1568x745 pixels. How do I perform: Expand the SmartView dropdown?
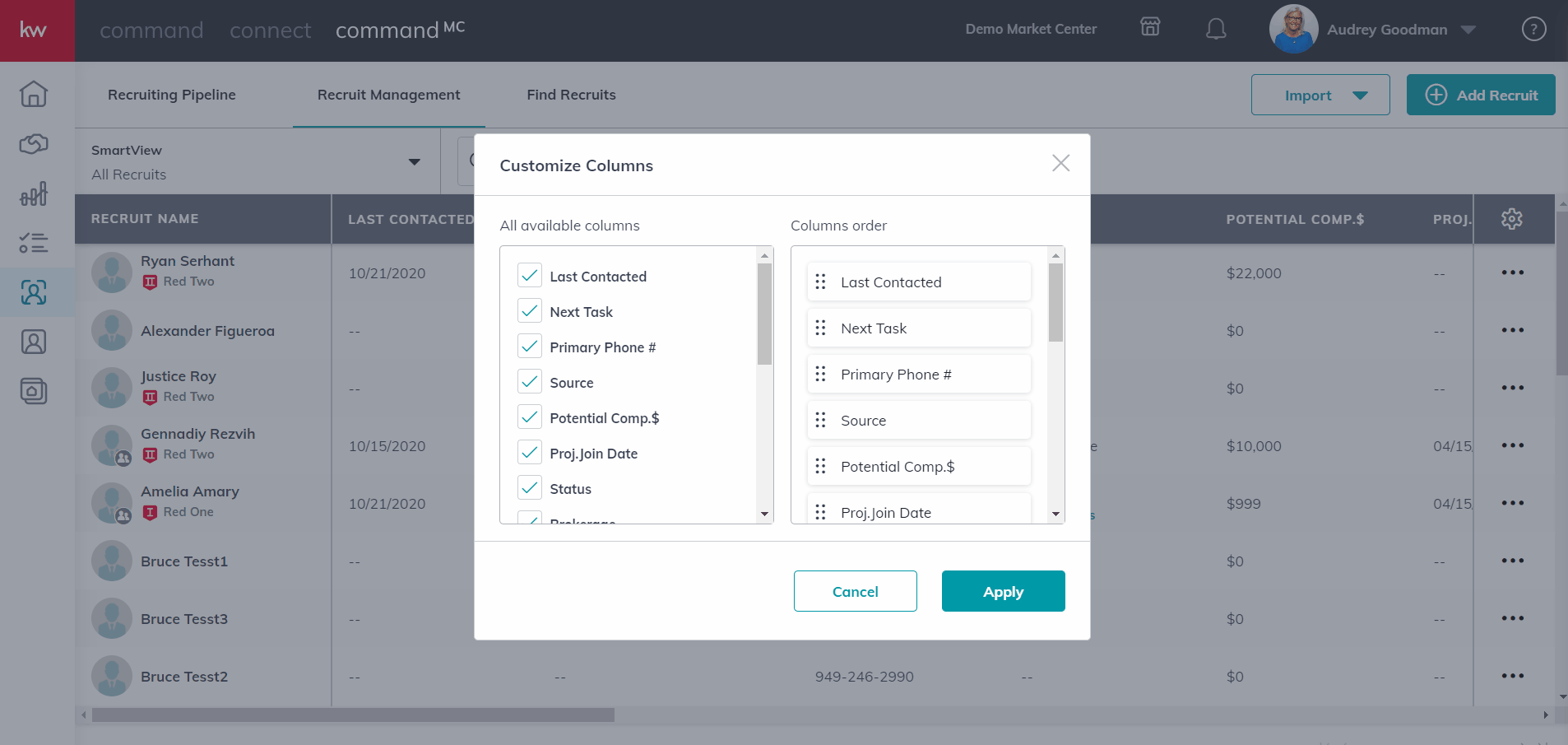click(x=415, y=162)
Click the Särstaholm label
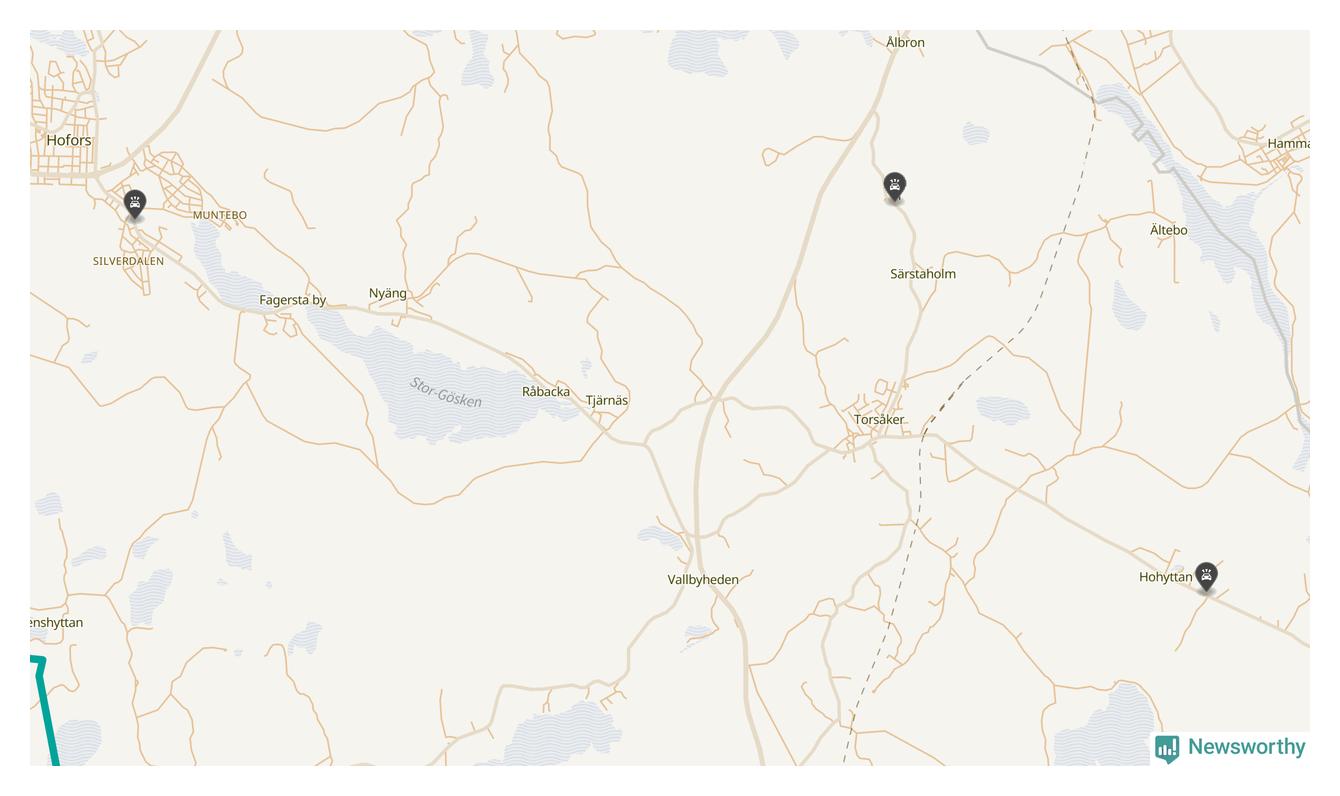The width and height of the screenshot is (1340, 796). [x=923, y=274]
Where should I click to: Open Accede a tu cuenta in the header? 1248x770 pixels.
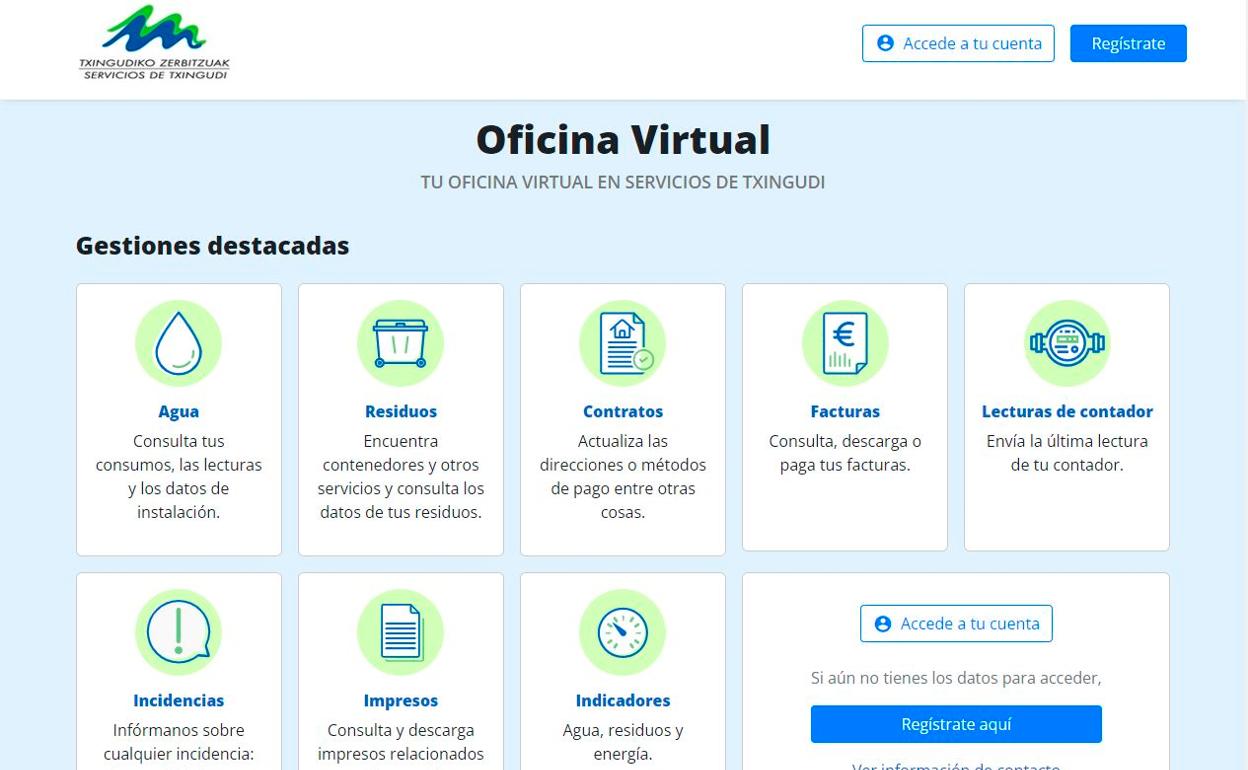(x=957, y=43)
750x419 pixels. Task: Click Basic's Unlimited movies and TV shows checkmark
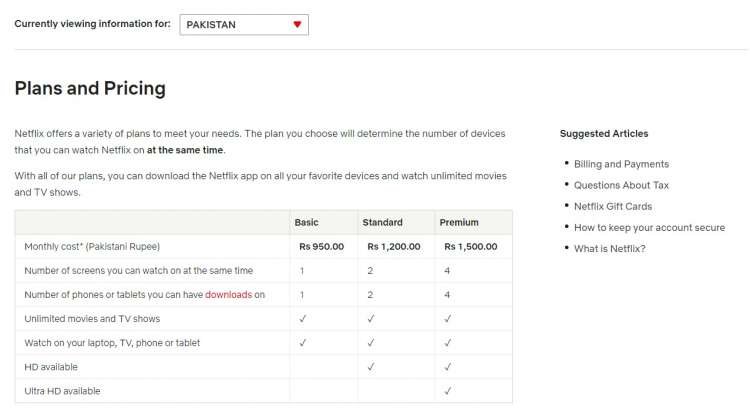click(x=302, y=319)
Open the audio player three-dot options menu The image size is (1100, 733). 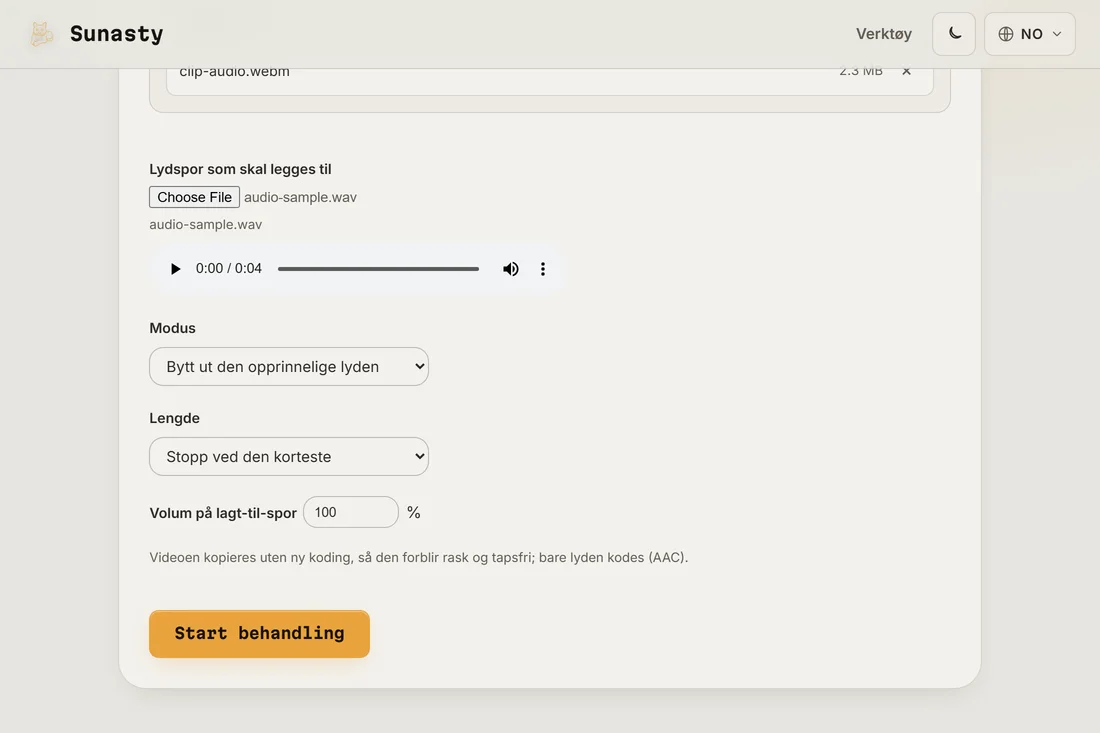(542, 269)
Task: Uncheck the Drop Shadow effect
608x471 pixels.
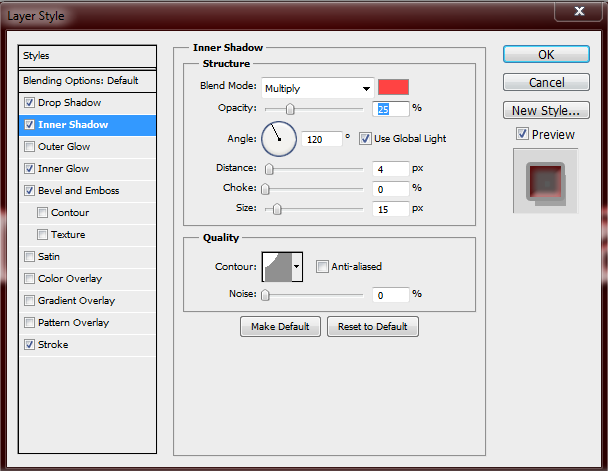Action: click(29, 103)
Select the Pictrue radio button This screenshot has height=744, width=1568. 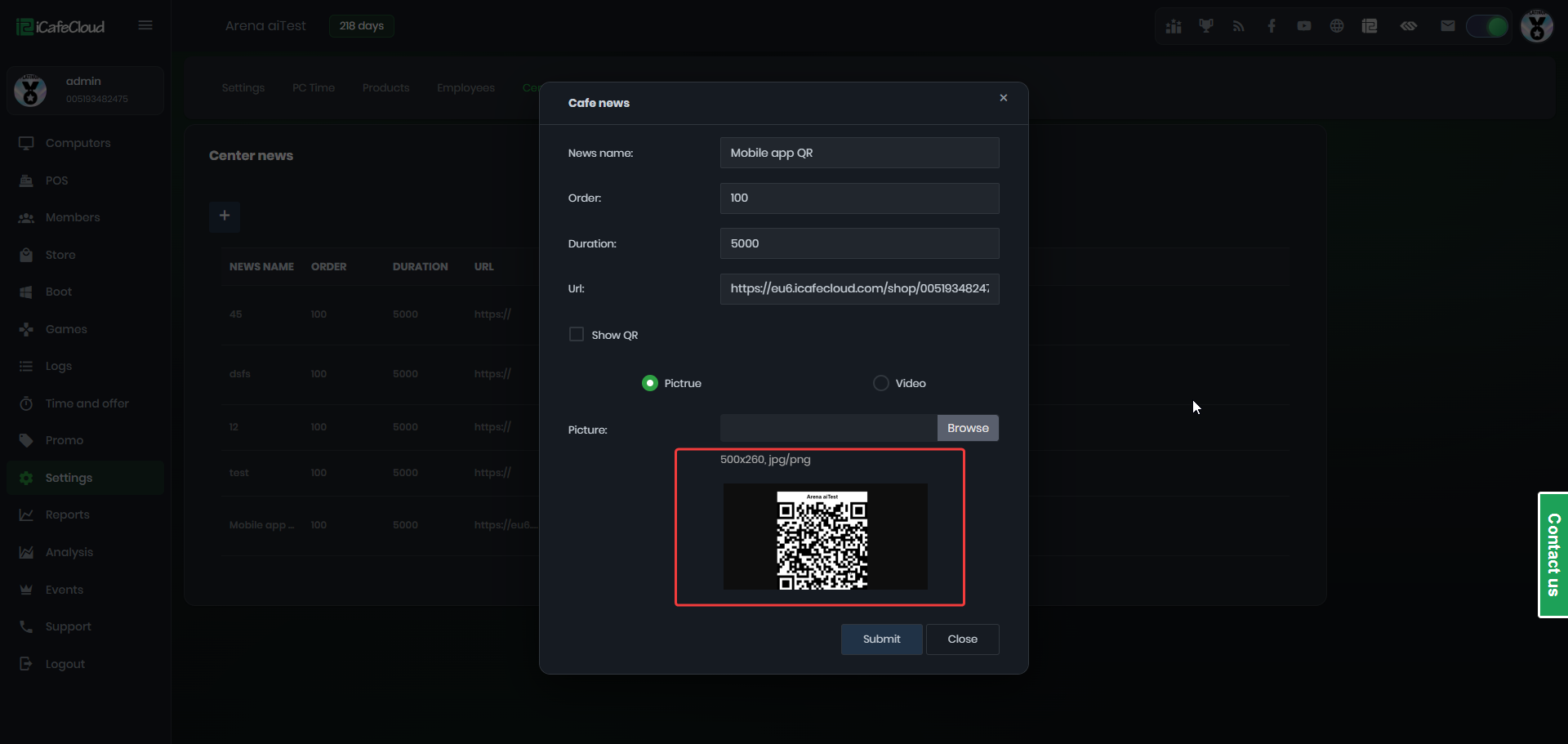650,383
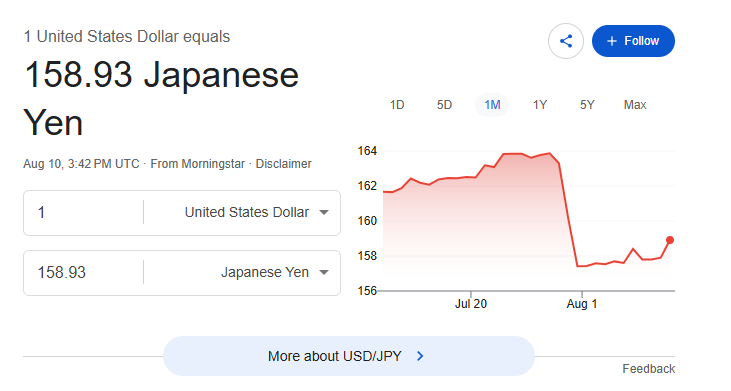
Task: Select the 1D time range tab
Action: (397, 105)
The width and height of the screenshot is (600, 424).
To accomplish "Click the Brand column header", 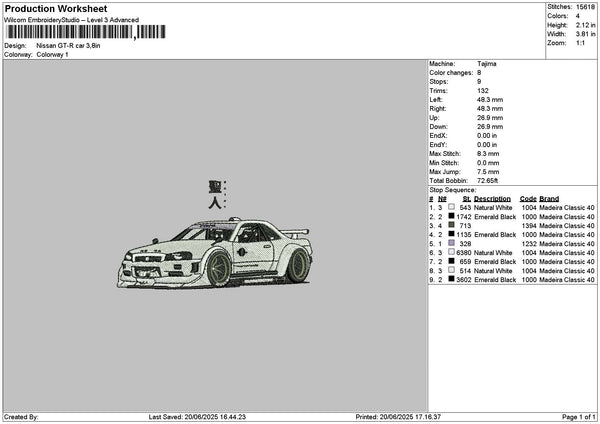I will pos(549,199).
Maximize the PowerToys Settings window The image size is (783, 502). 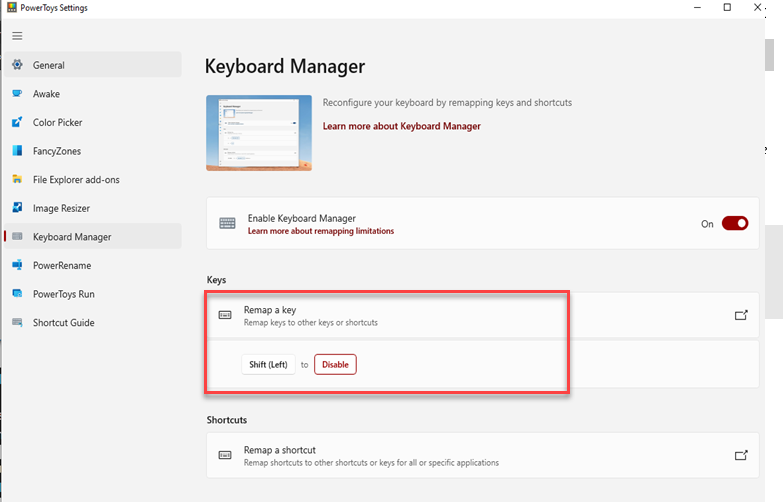727,8
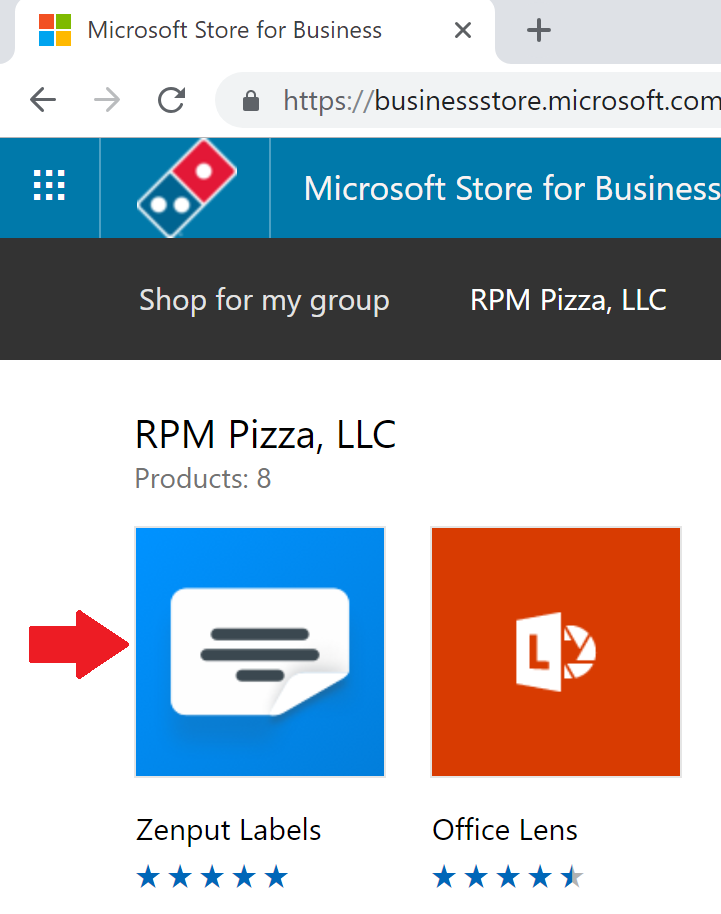Open the Shop for my group menu
The height and width of the screenshot is (914, 721).
pyautogui.click(x=264, y=300)
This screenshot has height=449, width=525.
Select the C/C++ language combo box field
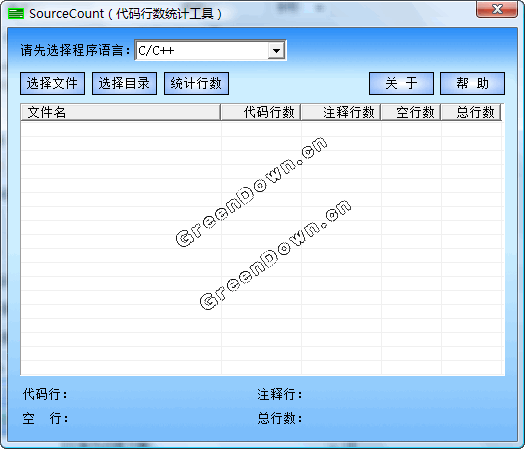coord(210,51)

#### Task to complete
In the data above, find the line with "This screenshot has height=449, width=525." and repeat it and every line after it through the end, exactly; leave the pictures out.

#### Finished task
This screenshot has height=449, width=525.
Select the C/C++ language combo box field
coord(210,51)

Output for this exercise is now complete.